Células Natural Killer | Philipp Eissmann, Imperial College London, Reino Unido
Traducción: Jesús Gil, Würzburg, DE (SEI)

Las células natural killer (NK) representan uno de los tres grupos de linfocitos, aparte de las células T y B. A diferencia de ellos, pertenecen al sistema inmune innato y forman parte de la primera línea de defensa frente a un amplio rango de patógenos. En concreto, proveen protección frente a infecciones virales y bacterianas y ayudan a detectar y limitar el desarrollo de cánceres.

En este sentido, fueron inicialmente descritas como células con habilidad para destruir células tumorales sin tener que recibir una señal o activarse (recordemos que, por ejemplo, los linfocitos T citotóxicos necesitan encontrar el antígeno presentado en las células presentadoras), por lo que su nombre está conectado con su habilidad “natural” para matar. Aparte, son capaces de secretar citocinas, como IFN-γ y TNF-α, que constituye un segundo mecanismo de defensa importante durante la reacción inmune.

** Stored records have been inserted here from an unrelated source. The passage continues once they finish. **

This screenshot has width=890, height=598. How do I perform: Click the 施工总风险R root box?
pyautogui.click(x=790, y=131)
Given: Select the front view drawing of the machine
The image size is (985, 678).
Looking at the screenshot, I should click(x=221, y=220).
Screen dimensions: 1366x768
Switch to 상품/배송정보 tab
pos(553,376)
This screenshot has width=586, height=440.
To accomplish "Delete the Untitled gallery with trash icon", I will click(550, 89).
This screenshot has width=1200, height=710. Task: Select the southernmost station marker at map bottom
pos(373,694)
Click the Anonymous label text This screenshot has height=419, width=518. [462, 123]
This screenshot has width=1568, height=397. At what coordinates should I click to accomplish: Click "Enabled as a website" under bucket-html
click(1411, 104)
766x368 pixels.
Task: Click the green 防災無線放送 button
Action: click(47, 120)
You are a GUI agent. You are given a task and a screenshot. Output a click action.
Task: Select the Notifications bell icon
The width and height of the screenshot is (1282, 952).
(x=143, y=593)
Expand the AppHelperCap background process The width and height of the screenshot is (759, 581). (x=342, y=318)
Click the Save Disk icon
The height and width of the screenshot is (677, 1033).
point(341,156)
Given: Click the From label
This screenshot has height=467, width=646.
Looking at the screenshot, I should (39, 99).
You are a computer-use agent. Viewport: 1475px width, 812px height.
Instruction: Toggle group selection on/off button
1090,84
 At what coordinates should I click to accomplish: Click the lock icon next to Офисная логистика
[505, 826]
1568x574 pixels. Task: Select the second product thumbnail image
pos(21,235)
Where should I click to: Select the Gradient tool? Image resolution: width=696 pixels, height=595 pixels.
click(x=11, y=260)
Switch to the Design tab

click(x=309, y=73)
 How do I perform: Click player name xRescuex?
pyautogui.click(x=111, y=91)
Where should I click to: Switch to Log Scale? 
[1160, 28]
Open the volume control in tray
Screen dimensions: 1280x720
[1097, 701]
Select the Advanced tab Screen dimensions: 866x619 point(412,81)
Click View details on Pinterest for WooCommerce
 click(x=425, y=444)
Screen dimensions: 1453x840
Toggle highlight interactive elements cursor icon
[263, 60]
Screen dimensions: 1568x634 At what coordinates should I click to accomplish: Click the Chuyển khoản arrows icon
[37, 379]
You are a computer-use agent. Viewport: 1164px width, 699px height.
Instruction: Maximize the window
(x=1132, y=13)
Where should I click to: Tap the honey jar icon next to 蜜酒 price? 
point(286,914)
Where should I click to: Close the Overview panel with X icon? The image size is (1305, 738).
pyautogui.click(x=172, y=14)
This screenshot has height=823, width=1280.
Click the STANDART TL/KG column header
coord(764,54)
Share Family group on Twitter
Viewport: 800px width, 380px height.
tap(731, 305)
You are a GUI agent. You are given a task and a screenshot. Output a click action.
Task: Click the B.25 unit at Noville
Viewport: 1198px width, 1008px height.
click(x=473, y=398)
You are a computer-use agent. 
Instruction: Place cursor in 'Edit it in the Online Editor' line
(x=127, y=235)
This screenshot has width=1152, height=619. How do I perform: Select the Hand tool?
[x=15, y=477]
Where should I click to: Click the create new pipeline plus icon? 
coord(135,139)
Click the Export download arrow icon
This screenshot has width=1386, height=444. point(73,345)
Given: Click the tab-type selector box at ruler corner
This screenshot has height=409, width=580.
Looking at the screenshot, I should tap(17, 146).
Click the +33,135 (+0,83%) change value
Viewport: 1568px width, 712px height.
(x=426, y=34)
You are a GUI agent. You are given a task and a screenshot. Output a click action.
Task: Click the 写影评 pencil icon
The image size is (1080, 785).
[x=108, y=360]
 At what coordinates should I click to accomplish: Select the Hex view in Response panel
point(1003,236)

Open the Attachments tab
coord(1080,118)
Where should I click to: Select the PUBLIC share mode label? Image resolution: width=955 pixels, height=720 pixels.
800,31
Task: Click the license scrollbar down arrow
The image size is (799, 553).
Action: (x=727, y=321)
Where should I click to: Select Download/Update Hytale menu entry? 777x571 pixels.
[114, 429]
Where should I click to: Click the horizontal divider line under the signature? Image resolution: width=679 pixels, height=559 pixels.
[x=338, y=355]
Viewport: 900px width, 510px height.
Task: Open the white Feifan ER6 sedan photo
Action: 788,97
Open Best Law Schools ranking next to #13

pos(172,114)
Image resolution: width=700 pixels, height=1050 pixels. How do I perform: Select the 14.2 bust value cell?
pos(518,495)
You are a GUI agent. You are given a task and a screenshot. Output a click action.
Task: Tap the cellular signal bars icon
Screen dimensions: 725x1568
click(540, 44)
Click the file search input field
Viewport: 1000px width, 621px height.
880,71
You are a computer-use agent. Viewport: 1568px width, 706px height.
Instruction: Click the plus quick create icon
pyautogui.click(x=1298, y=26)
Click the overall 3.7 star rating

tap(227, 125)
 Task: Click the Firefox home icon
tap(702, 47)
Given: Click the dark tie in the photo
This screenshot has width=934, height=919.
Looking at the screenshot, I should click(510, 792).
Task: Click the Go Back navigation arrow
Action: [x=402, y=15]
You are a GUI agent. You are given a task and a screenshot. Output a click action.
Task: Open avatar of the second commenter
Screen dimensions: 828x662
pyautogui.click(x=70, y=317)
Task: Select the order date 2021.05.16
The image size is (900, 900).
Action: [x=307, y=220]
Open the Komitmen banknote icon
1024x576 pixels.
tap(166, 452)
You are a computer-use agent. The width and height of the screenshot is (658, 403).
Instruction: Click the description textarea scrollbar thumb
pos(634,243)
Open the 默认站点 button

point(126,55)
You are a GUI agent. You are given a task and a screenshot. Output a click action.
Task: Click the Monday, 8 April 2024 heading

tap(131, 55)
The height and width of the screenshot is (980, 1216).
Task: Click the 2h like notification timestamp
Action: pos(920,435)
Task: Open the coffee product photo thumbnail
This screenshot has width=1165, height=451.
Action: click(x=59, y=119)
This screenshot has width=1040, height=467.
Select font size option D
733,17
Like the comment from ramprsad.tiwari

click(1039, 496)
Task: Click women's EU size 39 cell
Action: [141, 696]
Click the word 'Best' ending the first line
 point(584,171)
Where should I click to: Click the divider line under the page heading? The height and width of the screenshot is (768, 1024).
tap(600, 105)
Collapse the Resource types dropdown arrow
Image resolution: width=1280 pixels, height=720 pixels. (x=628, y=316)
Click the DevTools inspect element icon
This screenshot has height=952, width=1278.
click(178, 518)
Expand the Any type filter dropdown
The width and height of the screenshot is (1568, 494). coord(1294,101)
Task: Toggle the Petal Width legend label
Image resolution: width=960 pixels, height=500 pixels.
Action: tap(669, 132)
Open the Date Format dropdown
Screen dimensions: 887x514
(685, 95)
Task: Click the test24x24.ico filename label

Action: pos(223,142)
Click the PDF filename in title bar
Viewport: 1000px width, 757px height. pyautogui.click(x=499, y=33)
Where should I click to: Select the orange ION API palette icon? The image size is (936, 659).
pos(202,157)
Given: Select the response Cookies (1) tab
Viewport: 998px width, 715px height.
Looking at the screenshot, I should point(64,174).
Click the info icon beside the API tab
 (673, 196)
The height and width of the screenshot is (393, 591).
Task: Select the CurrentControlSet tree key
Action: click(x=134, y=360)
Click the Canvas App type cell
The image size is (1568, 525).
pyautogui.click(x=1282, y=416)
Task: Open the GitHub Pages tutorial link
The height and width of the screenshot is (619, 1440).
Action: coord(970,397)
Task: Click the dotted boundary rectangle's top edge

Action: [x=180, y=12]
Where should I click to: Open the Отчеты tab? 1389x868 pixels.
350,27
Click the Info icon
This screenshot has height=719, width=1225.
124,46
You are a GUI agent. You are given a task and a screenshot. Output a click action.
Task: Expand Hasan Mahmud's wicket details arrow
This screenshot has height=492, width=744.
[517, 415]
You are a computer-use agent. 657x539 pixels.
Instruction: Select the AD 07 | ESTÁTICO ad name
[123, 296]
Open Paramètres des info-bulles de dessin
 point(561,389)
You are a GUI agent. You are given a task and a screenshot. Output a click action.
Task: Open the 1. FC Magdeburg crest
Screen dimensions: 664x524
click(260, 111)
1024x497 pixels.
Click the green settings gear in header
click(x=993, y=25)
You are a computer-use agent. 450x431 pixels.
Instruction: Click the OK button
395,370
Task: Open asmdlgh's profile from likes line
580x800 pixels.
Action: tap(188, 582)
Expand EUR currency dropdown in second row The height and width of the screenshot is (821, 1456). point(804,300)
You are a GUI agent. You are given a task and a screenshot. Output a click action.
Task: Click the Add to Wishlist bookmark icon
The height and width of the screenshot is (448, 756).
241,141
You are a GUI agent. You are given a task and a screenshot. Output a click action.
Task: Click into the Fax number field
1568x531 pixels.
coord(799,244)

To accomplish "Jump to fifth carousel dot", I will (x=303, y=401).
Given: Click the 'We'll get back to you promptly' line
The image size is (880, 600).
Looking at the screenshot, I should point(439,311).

Podríamos pensar que las células que muestran una “habilidad natural para matar” deberían estar estrictamente controladas para proteger a las células sanas de su ataque. Por ello, además de una variedad de receptores activadores, las células NK expresan receptores de inhibición que reconocen MHC de clase I (lo que se denomina “reconocimiento de lo propio”). Se trata de un mecanismo de control muy eficiente, puesto que casi todas las células “normales” expresan MHC de clase I y, por tanto, están protegidas de ataques indeseados.

9.3. Natural Killer cells_Figure 1
Cuando están “patrullando”, están constantemente en contacto con otras células. Durante estas interacciones se produce un equilibrio entre señales activadoras e inhibidoras que determina si la célula NK atacará o no.